30.09.2020, 12:40 Uhr

Berlin (AFP) Weniger junge Erwachsene wandern von Osten nach Westen

Blick auf die Frauenkirche in Dresden.
Quelle: AFP/Archiv/ROBERT MICHAEL (Foto: AFP/Archiv/ROBERT MICHAEL)Blick auf die Frauenkirche in Dresden. Quelle: AFP/Archiv/ROBERT MICHAEL (Foto: AFP/Archiv/ROBERT MICHAEL)
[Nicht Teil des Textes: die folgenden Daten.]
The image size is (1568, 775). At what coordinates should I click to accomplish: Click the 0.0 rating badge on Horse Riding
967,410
Forscher führen Entwicklung auf attraktivere Städte im Osten zurück

Die Trendwende bei der Ost-West-Wanderung ist vor allem darauf zurückzuführen, dass immer weniger junge Erwachsene Ostdeutschland den Rücken kehren. Während im Jahr 2001 noch mehr als 60.000 Menschen im Alter von 18 bis 24 Jahren in den Westen zogen, waren es 2018 nur noch etwa 20.000, wie das Bundesinstitut für Bevölkerungsforschung (BiB) am Mittwoch in Berlin mitteilte.

Dass weniger junge Erwachsene in den Westen ziehen, führen die Forscher auch darauf zurück, dass es im Osten Deutschlands inzwischen eine Reihe von Groß- und Mittelstädten gibt, die für gut qualifizierte Arbeitnehmer zunehmend attraktiver wurden. Der Anreiz, in den Westen zu gehen, sei damit heute deutlich geringer als noch vor einigen Jahren.
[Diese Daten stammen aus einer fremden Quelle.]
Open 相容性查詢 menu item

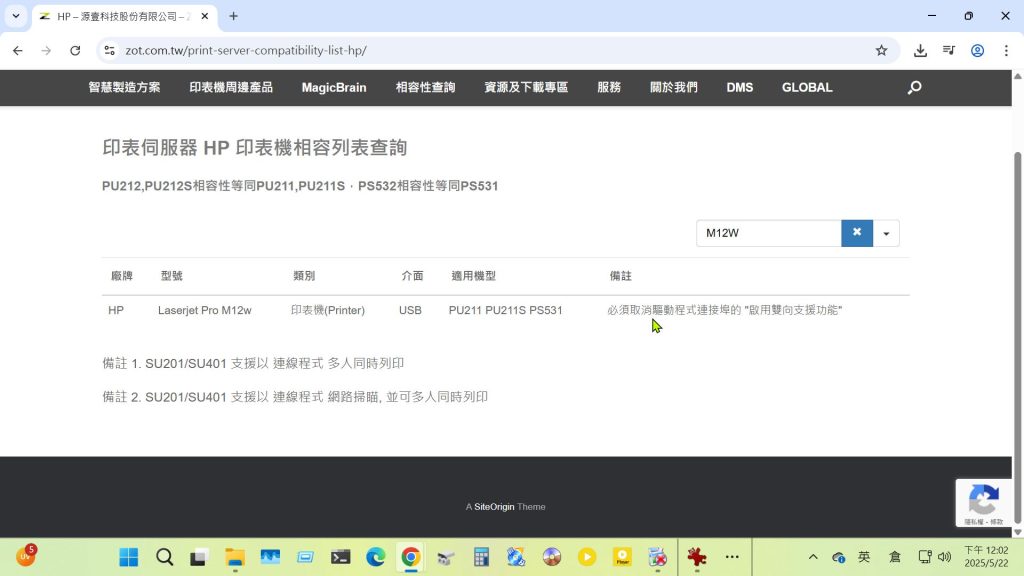tap(425, 88)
30 Jahre nach der Deutschen Einheit ist die Binnenwanderung zwischen den ostdeutschen Bundesländern außer Berlin und Westdeutschland insgesamt fast ausgeglichen. Während der Osten auf dem Höhepunkt der Abwanderung im Jahr 2001 einen Wanderungsverlust von knapp hunderttausend Menschen gegenüber dem Westen verzeichnete, kam es 2017 erstmals zu einem Wanderungsgewinn im Osten von 4000 Zuzüglern. Wanderungsverlust heißt, dass mehr Menschen gingen, als andere zuzogen.

Im Gegenzug blieb die Zahl der West-Ost-Wanderer weitgehend stabil. Sie schwankt seit 1991 relativ konstant um den Wert von etwa 90.000 pro Jahr.

Dennoch ziehen nach wie vor mehr 18- bis 29-Jährige aus dem Osten in Richtung Westen als umgekehrt, was vor allem an den weiterhin besseren Berufschancen in den alten Bundesländern liegt. Bei den 30- bis 49-Jährigen verzeichnen die ostdeutschen Bundesländer dagegen inzwischen Wanderungsgewinne gegenüber dem Westen. Einen Teil dieser Zuzüge machen Menschen aus, die einst dem Osten den Rücken kehrten und nun wiederkommen.

Von der aktuellen Trendwende bei der Bevölkerungsentwicklung profitieren aber nicht alle ostdeutschen Bundesländer. Während der Studie zufolge Mecklenburg-Vorpommern, Brandenburg und Sachsen im Jahr 2018 Wanderungsgewinne verzeichneten, verloren Sachsen-Anhalt und Thüringen weiterhin an Bevölkerung gegenüber dem Westen.